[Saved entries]
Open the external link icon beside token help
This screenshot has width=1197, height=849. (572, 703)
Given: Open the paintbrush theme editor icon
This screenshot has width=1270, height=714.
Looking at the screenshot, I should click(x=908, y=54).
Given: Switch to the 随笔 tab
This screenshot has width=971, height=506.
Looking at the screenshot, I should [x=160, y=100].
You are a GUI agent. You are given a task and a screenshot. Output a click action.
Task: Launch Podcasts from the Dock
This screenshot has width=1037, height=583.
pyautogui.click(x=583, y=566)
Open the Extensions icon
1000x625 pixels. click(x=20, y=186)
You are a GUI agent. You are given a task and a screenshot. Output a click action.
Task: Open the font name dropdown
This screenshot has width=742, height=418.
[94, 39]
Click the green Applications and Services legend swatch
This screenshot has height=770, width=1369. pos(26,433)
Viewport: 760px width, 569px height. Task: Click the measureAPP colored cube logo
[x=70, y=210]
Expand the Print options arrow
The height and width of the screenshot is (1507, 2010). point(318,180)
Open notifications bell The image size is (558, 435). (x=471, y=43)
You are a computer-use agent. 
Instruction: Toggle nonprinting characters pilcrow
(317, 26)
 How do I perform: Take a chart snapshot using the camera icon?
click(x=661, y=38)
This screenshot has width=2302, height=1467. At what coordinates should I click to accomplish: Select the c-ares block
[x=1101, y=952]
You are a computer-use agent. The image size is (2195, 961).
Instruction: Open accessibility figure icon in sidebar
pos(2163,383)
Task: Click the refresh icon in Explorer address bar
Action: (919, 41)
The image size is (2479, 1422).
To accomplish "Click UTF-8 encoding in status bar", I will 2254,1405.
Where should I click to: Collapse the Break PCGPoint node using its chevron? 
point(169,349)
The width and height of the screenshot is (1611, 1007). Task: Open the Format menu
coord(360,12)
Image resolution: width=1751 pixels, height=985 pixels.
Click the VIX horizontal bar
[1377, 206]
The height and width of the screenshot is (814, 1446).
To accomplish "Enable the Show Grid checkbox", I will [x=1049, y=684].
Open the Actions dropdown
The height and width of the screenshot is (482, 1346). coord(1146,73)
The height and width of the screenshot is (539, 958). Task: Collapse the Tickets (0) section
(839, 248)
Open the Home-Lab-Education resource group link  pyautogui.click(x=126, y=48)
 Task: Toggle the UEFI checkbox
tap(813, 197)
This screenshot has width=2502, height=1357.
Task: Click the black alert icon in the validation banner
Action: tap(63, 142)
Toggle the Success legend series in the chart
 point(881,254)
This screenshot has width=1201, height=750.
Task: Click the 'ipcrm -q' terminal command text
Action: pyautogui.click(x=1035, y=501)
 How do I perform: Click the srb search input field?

* _What you are asked to do_
All records shown above are to be repeated exactly.

* _Solution to the exercise_
Open the external link icon beside token help
This screenshot has width=1197, height=849. (572, 703)
Given: Open the paintbrush theme editor icon
This screenshot has width=1270, height=714.
Looking at the screenshot, I should click(x=908, y=54).
Given: Switch to the 随笔 tab
This screenshot has width=971, height=506.
Looking at the screenshot, I should [x=160, y=100].
You are a GUI agent. You are given a task and a screenshot. Output a click action.
Task: Launch Podcasts from the Dock
This screenshot has width=1037, height=583.
pyautogui.click(x=583, y=566)
Open the Extensions icon
1000x625 pixels. click(x=20, y=186)
You are a GUI agent. You are given a task and a screenshot. Output a click action.
Task: Open the font name dropdown
This screenshot has width=742, height=418.
[94, 39]
Click the green Applications and Services legend swatch
This screenshot has height=770, width=1369. pos(26,433)
Viewport: 760px width, 569px height. Task: Click the measureAPP colored cube logo
[x=70, y=210]
Expand the Print options arrow
The height and width of the screenshot is (1507, 2010). point(318,180)
Open notifications bell The image size is (558, 435). (x=471, y=43)
You are a computer-use agent. 
Instruction: Toggle nonprinting characters pilcrow
(317, 26)
 How do I perform: Take a chart snapshot using the camera icon?
click(x=661, y=38)
This screenshot has width=2302, height=1467. At what coordinates should I click to accomplish: Select the c-ares block
[x=1101, y=952]
You are a computer-use agent. The image size is (2195, 961).
Instruction: Open accessibility figure icon in sidebar
pos(2163,383)
Task: Click the refresh icon in Explorer address bar
Action: (919, 41)
The image size is (2479, 1422).
To accomplish "Click UTF-8 encoding in status bar", I will 2254,1405.
Where should I click to: Collapse the Break PCGPoint node using its chevron? 
point(169,349)
The width and height of the screenshot is (1611, 1007). Task: Open the Format menu
coord(360,12)
Image resolution: width=1751 pixels, height=985 pixels.
Click the VIX horizontal bar
[1377, 206]
The height and width of the screenshot is (814, 1446).
To accomplish "Enable the Show Grid checkbox", I will [x=1049, y=684].
Open the Actions dropdown
The height and width of the screenshot is (482, 1346). coord(1146,73)
The height and width of the screenshot is (539, 958). Task: Collapse the Tickets (0) section
(839, 248)
Open the Home-Lab-Education resource group link  pyautogui.click(x=126, y=48)
 Task: Toggle the UEFI checkbox
tap(813, 197)
This screenshot has width=2502, height=1357.
Task: Click the black alert icon in the validation banner
Action: tap(63, 142)
Toggle the Success legend series in the chart
 point(881,254)
This screenshot has width=1201, height=750.
Task: Click the 'ipcrm -q' terminal command text
Action: pyautogui.click(x=1035, y=501)
 How do I perform: Click the srb search input field?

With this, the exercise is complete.